I segnali dell’aumento della domanda sono già visibili nelle vendite dei produttori asiatici. “Con un ulteriore aumento delle temperature atteso a partire da giugno, prevediamo che la domanda resterà sostenuta per tutta la fase di picco della stagione del raffrescamento”, ha dichiarato Samsung Electronics a Reuters lo scorso giugno, precisando che Italia, Spagna e Francia avevano registrato una crescita delle vendite a doppia cifra nel primo semestre. Midea ha riferito che “un’ondata di calore nelle ultime due settimane di maggio ha dato un impulso significativo alle vendite”, portando all’esaurimento del modello PortaSplit in alcuni canali. A maggio, le vendite online in Germania sono cresciute del 37% su base annua, mentre le spedizioni in Spagna e Francia sono balzate del 108%.
Il caldo e l’installazione di nuovi condizionatori nelle aree in cui la copertura delle abitazioni è ancora limitata non sono però gli unici motori del rally. Anche i data center dedicati all’intelligenza artificiale stanno aumentando rapidamente la domanda di raffreddamento e contribuendo ad alimentare l’interesse per il settore HVAC. Una dinamica che ha acceso i riflettori proprio su società come Johnson Controls, maggiormente esposte agli impianti industriali e commerciali.
Anche se la narrativa dell’ondata di calore potrebbe rivelarsi in parte transitoria, la climatizzazione rientra a pieno titolo fra i settori sostenuti da cambiamenti di lungo periodo difficilmente reversibili. Secondo il rapporto delle Nazioni Unite Global Cooling Watch 2025, la capacità globale installata per il raffrescamento potrebbe più che triplicare entro il 2050, passando dai 22 terawatt del 2022 a 68 TW. Il documento prevede inoltre che “il più forte aumento relativo della domanda di raffrescamento” si registrerà proprio nei paesi europei.
Performance da inizio 2026
| Società | Performance YTD |
|---|---|
| Johnson Controls International | +27,87% |
| Trane Technologies | +24,66% |
| Carrier Global | +22,40% |
| Daikin Industries | +9,14% |
| S&P 500 | +12,15% |
Performance da inizio anno al 6 agosto 2026. Fonte: TradingView.
I tetti parigini arroventati dal sole diventano così il riflesso di un potenziale grande business di adeguamento. Solo il 25% delle case francesi è dotato di aria condizionata; la quota sale a circa una su due in Spagna e Italia, contro il 90% di Stati Uniti e Giappone. I marchi che riusciranno ad affermarsi nell’ammodernamento dei sistemi di raffrescamento europei potrebbero essere fra i principali beneficiari di un fenomeno destinato a trasformare il cooling in un’infrastruttura essenziale, al pari dell’acqua e dell’energia.

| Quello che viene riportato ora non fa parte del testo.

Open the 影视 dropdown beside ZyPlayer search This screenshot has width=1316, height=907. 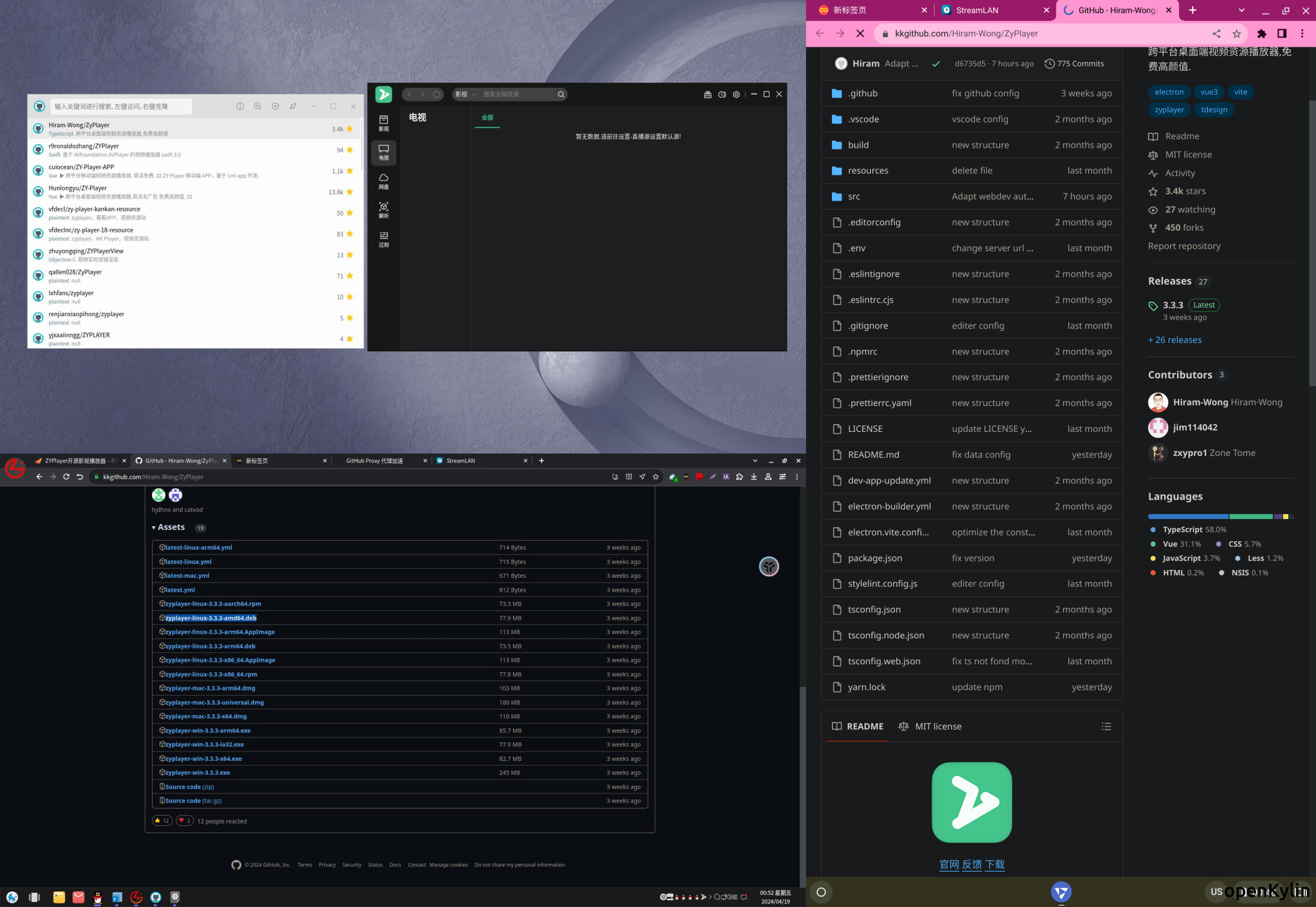pyautogui.click(x=465, y=94)
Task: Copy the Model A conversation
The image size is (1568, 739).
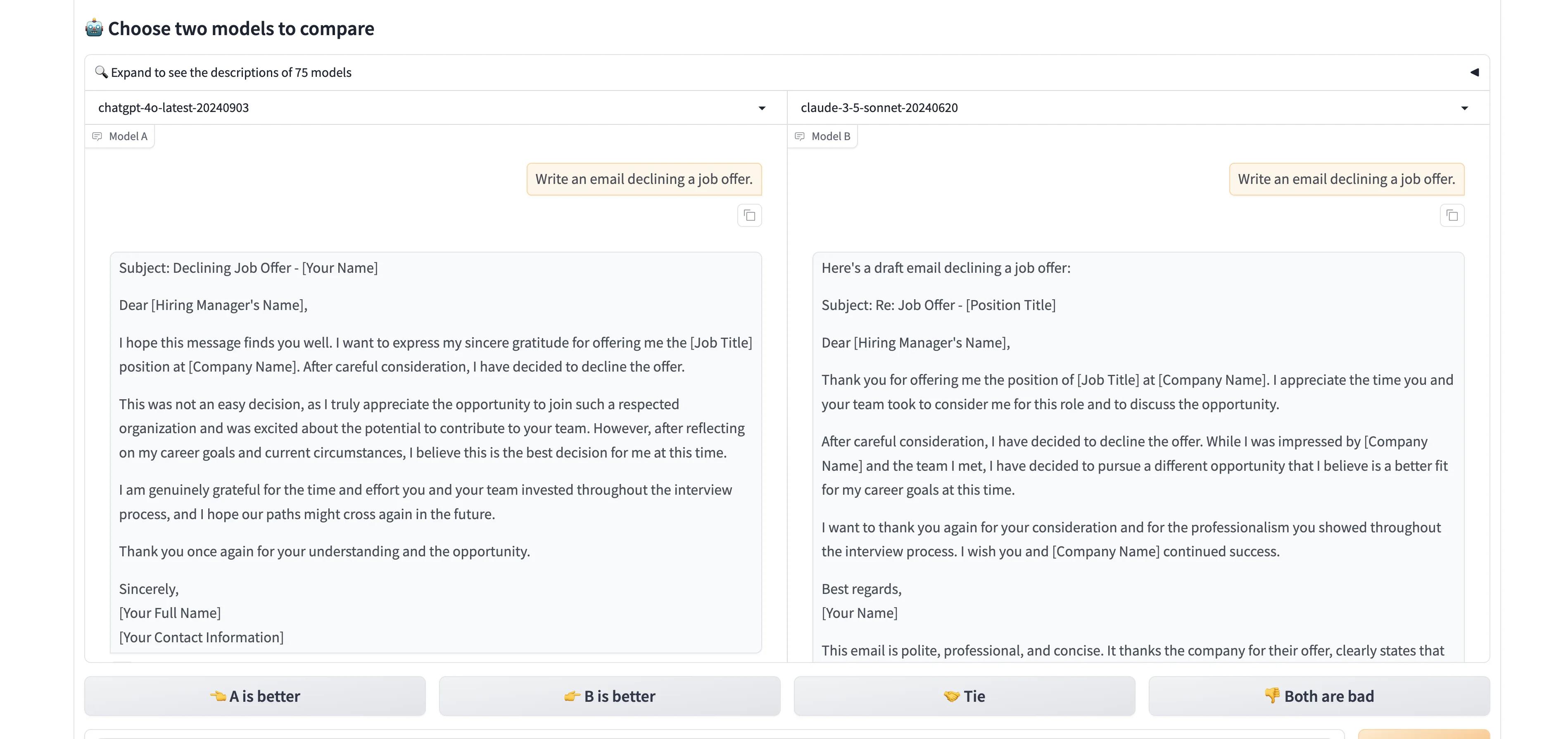Action: [x=749, y=216]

Per limitarne l’impatto energetico, tuttavia, l’UNEP non indica come soluzione la semplice adozione su larga scala dei condizionatori tradizionali, ma propone un approccio “passive first”, affiancato da ventilatori ad alta efficienza, sistemi evaporativi, soluzioni ibride e tecnologie avanzate di raffreddamento a liquido, particolarmente rilevanti per i data center.
La sostenibilità delle tecnologie, considerando che una parte rilevante della crescita della domanda arriverà dall’Europa, potrebbe quindi rivelarsi decisiva nella selezione dei titoli HVAC. Otre alla già citata Johnson Controls, anche Trane Technologies, altra compagnia irlandese, ha sovraperformato il mercato statunitense negli ultimi cinque anni. Nel suo core business figura proprio il raffrescamento degli immobili commerciali attraverso soluzioni innovative e a minore impatto ambientale.
Per chi volesse cercare un’esposizione tematica diversificata, sul mercato europeo non sono ancora disponibili ETF specificamente dedicati al settore. Non è però da escludere che, con il caldo estremo sempre più presente nella quotidianità di ogni estate, i gestori provino presto a monetizzare anche la narrativa del raffrescamento sostenibile.